Excerpt from a dataset:
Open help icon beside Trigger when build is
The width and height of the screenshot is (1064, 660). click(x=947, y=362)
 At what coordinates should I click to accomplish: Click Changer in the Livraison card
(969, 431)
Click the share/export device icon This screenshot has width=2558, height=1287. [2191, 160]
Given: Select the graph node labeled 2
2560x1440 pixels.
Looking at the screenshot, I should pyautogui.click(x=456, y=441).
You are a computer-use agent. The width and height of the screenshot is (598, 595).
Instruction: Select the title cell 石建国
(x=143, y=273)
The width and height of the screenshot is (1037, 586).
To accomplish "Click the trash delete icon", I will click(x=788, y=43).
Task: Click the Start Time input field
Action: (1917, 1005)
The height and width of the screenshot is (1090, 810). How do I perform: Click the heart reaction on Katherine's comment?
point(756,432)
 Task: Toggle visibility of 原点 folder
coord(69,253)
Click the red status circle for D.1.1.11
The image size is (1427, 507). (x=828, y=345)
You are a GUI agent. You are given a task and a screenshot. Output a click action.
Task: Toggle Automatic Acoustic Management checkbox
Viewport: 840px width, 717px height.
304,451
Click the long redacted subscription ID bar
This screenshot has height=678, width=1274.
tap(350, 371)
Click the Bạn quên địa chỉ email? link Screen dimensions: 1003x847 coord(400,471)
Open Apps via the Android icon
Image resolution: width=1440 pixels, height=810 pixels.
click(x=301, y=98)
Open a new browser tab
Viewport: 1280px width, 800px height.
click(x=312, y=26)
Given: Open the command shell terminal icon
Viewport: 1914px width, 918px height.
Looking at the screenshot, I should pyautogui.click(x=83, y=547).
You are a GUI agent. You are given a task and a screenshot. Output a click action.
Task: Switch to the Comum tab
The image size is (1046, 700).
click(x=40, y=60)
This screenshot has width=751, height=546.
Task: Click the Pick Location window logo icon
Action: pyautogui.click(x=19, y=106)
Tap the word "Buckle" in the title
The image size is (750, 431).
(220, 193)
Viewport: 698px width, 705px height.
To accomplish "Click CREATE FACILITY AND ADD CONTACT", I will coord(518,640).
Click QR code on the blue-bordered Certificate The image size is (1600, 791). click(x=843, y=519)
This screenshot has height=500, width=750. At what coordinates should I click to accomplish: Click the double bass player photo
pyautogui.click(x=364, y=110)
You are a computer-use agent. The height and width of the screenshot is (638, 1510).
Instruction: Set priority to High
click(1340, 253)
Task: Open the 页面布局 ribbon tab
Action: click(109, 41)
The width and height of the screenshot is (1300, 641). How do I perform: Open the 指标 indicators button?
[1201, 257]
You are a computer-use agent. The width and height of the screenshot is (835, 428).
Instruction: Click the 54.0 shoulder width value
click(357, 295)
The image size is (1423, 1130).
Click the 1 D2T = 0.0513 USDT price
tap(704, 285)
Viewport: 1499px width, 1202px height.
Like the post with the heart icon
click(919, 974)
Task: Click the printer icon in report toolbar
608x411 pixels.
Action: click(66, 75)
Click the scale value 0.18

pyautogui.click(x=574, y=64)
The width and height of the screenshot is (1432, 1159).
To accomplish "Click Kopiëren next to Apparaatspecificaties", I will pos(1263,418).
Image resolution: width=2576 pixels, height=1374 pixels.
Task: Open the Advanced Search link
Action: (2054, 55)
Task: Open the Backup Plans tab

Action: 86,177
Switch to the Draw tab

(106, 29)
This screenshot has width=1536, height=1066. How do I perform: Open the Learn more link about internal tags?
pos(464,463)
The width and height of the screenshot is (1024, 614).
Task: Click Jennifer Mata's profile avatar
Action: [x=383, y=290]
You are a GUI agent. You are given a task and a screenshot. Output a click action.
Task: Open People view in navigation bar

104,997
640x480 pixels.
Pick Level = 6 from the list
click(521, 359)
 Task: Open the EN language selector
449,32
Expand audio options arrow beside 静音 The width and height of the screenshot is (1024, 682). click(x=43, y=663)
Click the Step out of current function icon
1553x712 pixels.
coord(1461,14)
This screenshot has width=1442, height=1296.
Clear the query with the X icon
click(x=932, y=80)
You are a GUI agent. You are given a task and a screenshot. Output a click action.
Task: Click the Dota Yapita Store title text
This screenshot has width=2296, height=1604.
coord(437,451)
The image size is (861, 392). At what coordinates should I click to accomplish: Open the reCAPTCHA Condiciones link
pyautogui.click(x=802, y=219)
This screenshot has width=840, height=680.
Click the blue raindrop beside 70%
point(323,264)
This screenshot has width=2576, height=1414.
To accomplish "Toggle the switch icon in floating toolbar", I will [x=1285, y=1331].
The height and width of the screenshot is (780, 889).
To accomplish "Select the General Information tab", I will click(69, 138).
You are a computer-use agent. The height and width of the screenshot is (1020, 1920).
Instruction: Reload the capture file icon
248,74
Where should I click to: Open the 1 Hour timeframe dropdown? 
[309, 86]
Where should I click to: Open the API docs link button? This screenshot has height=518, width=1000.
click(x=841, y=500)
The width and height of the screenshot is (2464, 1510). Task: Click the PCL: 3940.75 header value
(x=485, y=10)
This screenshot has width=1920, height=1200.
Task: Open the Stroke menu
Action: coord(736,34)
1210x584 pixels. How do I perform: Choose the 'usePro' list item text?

#### [Direction]
Extract every line of the entries above that contains the word "with", treating uppercase and lowercase as different.

#### [Expected answer]
Like the post with the heart icon
Clear the query with the X icon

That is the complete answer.